I was unhappy when in the halls at my oldest's junior high to hear the downright nasty way some of the teachers speak to the kids. Sarcastic, disrespectful, even bully-ish. I'm not special-snowflakey, with myself or with my kids, and I let most crap slide off my back and encourage them to do the same, but even I was really put off. Is it too much to ask for the adults to speak to the kids respectfully? I don't know; I've never been a public school teacher.

Eleanor said...

When I went to teacher school, I learned the least effective way to teach kids is to stand up in front of them and talk at them. I learned this from a professor whose class was 100% lecture.

Shanna said...

I was unhappy when in the halls at my oldest's junior high to hear the downright nasty way some of the teachers speak to the kids

I was one of the 'good' kids (honors/ap classes, no disciplinary problems, etc) so usually my teachers were pretty nice. I was kind of shocked one day though when I and a few other students were late to calculus because my band director had kept us back to gripe at us about something or other that happened on the field. We were wandering in the hall between classes, and one of the 'administrators', ie a coach or someone involved in the athletic department in some way, found us and got very angry and insisted we couldn't go to class without a note. Now, I know for a fact my calculus teacher knew us all and would have had zero problems once we explained why we were late, but that jerk made us miss more class time to go back and get a note from the band director. That was just a tiny, minor thing, that I mostly was shielded from during high school but it made me realize what a jerk some of these people could be.

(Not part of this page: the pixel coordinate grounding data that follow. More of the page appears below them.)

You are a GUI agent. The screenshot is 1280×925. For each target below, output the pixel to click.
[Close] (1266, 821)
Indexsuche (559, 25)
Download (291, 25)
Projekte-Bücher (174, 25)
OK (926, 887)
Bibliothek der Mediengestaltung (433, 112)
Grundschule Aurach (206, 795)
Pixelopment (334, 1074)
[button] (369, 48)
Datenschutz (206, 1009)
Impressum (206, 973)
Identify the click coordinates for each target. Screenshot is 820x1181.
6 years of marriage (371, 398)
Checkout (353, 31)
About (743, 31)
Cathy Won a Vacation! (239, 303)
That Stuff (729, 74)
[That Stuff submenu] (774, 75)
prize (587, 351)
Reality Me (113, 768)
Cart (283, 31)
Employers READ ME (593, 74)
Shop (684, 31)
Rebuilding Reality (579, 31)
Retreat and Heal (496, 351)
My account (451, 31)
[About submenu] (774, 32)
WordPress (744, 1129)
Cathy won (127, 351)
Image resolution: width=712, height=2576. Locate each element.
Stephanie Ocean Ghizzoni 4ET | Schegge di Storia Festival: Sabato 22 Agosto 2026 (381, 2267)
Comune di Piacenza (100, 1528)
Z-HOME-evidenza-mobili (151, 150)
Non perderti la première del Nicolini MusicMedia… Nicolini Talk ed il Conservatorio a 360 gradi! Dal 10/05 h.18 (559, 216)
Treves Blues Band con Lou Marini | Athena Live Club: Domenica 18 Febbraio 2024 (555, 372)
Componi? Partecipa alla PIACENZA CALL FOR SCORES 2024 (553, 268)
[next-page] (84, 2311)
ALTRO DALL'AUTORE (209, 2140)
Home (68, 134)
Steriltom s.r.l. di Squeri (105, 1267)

And then my brother went through the same school a few years later and got a completely different education than I did so that was also an education.

Dave Schumann said...

@Char Char I had the same impression. Yes, good piece and all valid criticisms. But this woman seems to be in her early 40s. High school in the 80s had most of these problems. She forgot?

Dave Schumann said...

Late 80's / early 90's would have been her high school experience, I think.

It wasn't quite what it is now -- there was a little more recess, for example, and there were a few more 'active' classes -- but it was essentially the same.

Birches said...

The same could be said for parenting.

Brian said...

"I realize that sarcasm, impatience, and annoyance are a way of creating a barrier between me and them. They do not help learning."

Well, it's not like this is some carefully thought-out approach to maximize classroom productivity, is it? Teachers exhibit these behaviors because they fall somewhere on a continuum between "excellent but still subject to normal human frailties" and "temperamentally unsuited to the profession."

(I know that there are teachers who spin elaborate theories about how their 'egdy style' or whatever helps learning. I also think they all know, at some level, that they're bullshitting.)

surfed said...

There should be a 20 year retirement for teachers. You get burned out pretty quickly. Snark, impatience and sarcasm are defense mechanisms. How would you respond to a 16 year old that asks - Mr. Smith. What be this curly line with a dot?" Only to answer "That is called a question mark LeCharles." I had to carefully monitor my reaction to my inner city students. Truth be told, I needed to retire long before I reached the 38 year mark and was hooked on xanax to get through a day of overt violence, verbal intimidation and wild uncontrollable behavior. The sarcasm, eye rolling and impatience were minor faults when lined up against being thrown out of the bleachers in the gym trying to stop a fight and having your arm broken.

traditionalguy said...

OMG is treating students with respect a new discovery?

campy said...

"It's a very ancient saying / But a true and honest thought / That if you become a teacher / By your pupils you'll be taught."

~ Oscar Hammerstein II

mikee said...

I learned about being a student by being a Teaching Assistant in lab classes for freshmen, when I was a grad student.

1. Teachers can see everything that happens in class. If they want to.

2. Some kids need more attention than others. Some kids need zero attention and do fine on their own.

3. Some kids are hopeless and will fail, no matter what you do with or for them.